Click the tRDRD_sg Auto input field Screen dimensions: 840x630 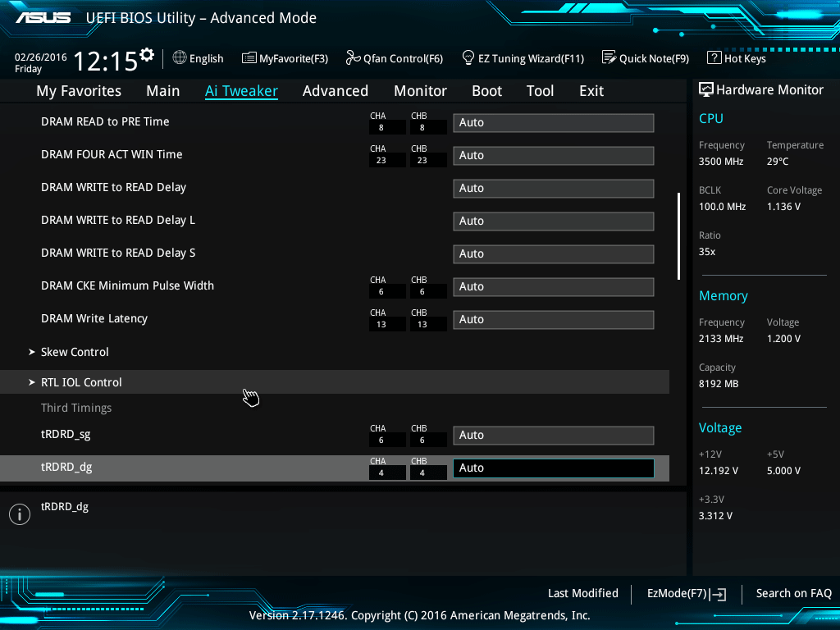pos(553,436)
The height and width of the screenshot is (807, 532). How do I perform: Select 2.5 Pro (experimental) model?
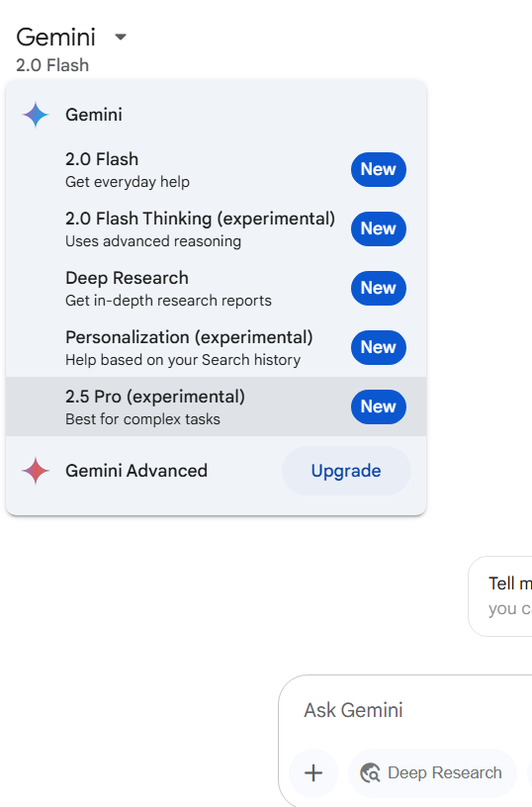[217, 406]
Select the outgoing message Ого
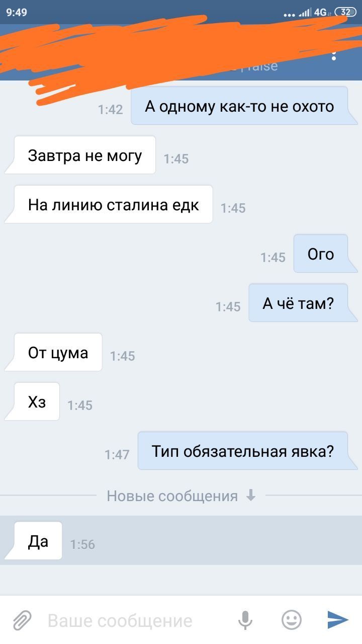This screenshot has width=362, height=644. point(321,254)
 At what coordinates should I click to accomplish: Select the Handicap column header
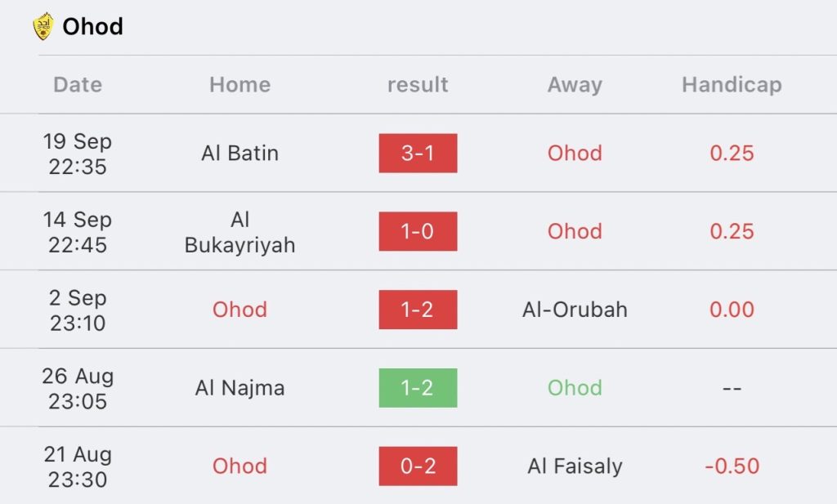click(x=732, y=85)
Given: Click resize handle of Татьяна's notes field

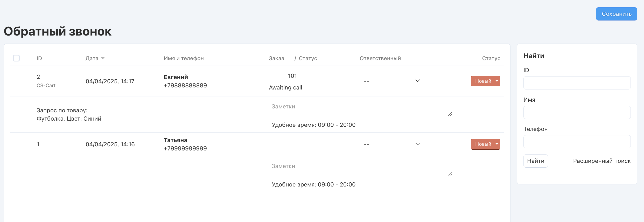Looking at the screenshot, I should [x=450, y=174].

.....

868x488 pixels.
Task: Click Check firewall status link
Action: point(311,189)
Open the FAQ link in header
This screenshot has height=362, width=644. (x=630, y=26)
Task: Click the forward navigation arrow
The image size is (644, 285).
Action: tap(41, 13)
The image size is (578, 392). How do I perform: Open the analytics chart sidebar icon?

.....

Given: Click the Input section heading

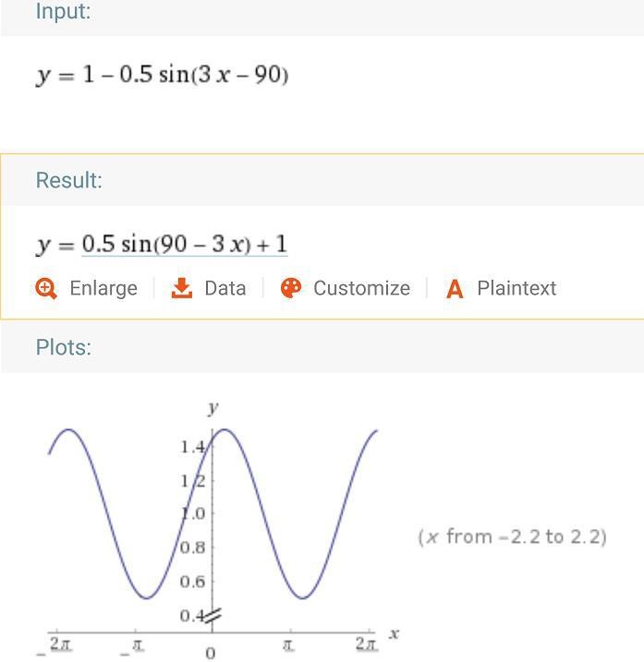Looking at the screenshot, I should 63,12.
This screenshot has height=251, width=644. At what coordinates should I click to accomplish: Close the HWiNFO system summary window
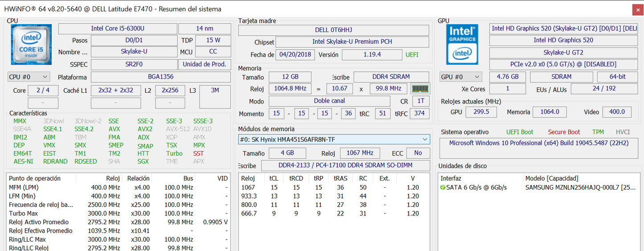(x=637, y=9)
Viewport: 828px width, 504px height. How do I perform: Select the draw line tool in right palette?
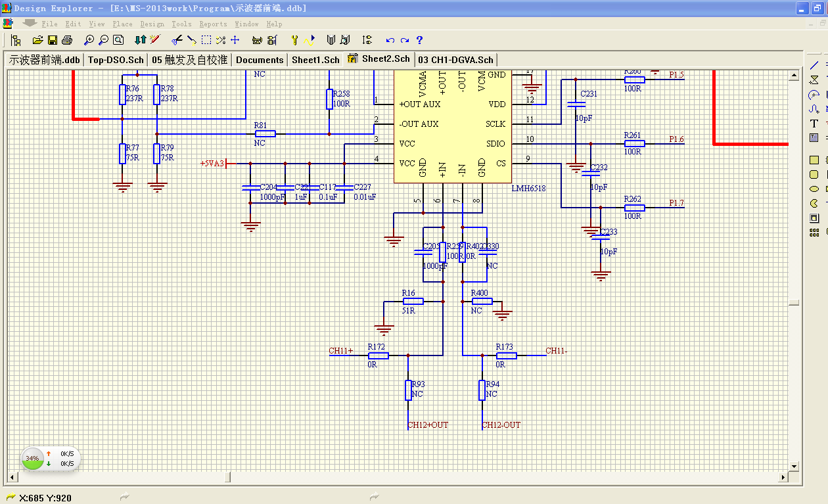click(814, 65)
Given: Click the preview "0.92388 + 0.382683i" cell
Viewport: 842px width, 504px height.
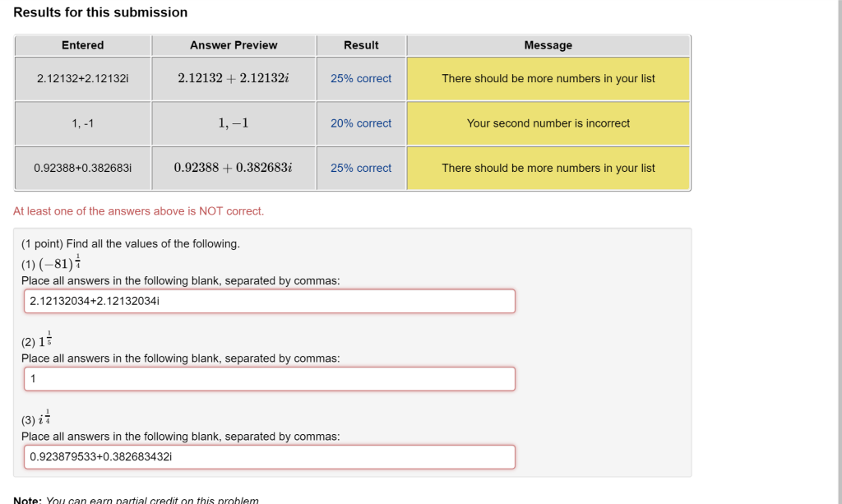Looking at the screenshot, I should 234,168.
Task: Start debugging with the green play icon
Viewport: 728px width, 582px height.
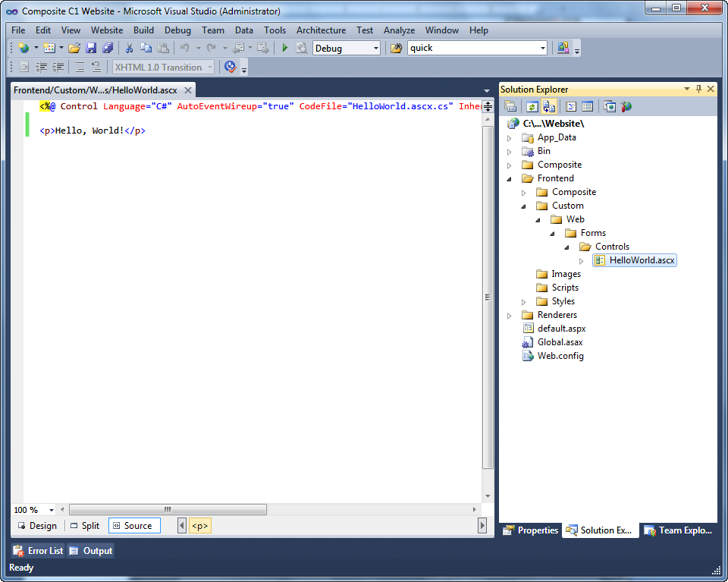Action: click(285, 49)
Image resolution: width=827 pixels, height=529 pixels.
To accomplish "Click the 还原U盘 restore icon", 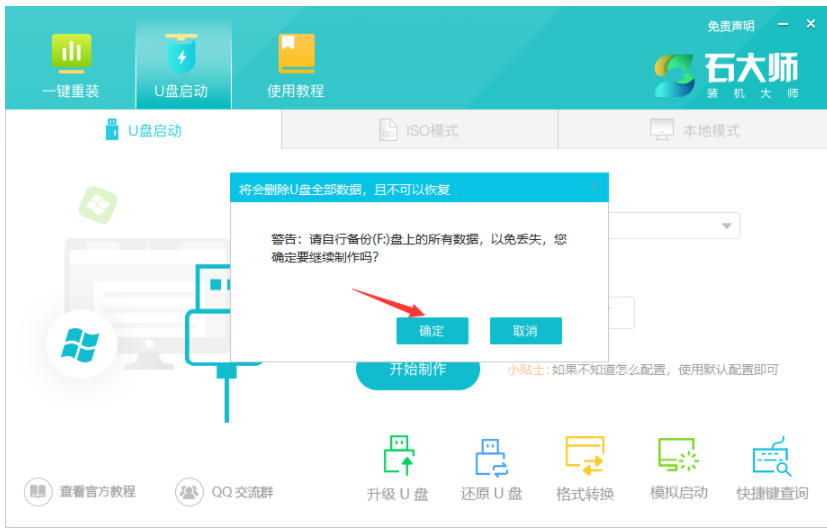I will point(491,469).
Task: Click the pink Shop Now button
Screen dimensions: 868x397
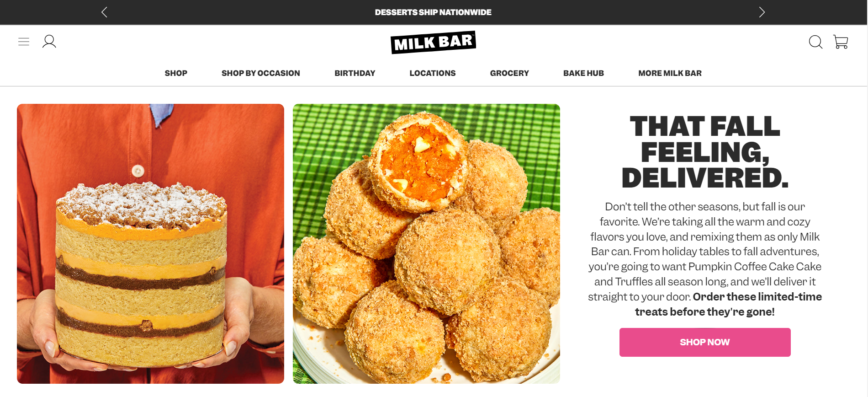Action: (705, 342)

.....

■ WORK ORDER
The reply should consist solely of the lines above from the one that has "The image size is (644, 285)." through the one that has "The image size is (578, 392).", reproduced exactly.

■ ANSWER TO THE EXERCISE
The image size is (644, 285).
Action: tap(41, 13)
The image size is (578, 392). How do I perform: Open the analytics chart sidebar icon?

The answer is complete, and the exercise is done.